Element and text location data
==*==

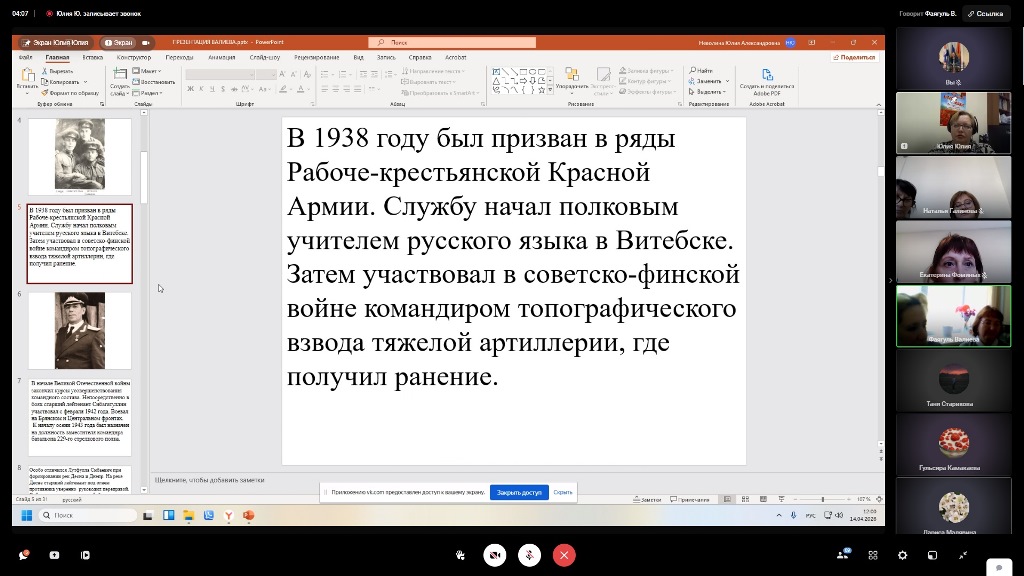
Task: Select slide 6 thumbnail with officer portrait
Action: pyautogui.click(x=79, y=330)
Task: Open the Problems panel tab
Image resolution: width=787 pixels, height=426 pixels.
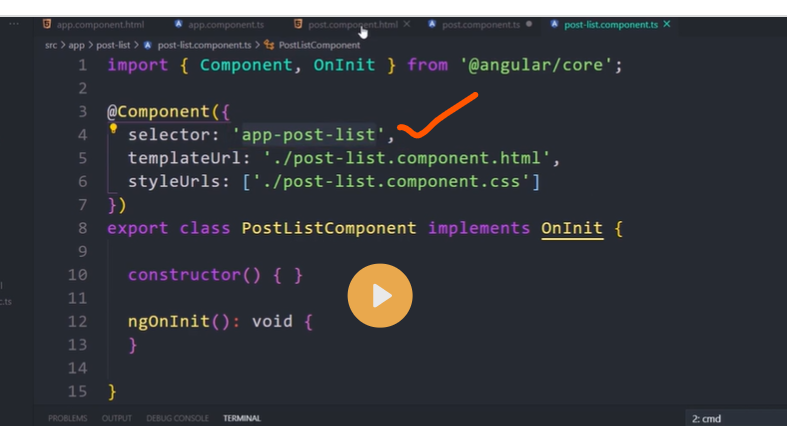Action: pyautogui.click(x=67, y=418)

==*==

### What you need to do:
Rewrite the data above with "Problems" changed to "Terminal" and everything else left as it is. Omit the pictures from your version.

### Response below:
Task: Select slide 6 thumbnail with officer portrait
Action: pyautogui.click(x=79, y=330)
Task: Open the Terminal panel tab
Image resolution: width=787 pixels, height=426 pixels.
Action: pyautogui.click(x=67, y=418)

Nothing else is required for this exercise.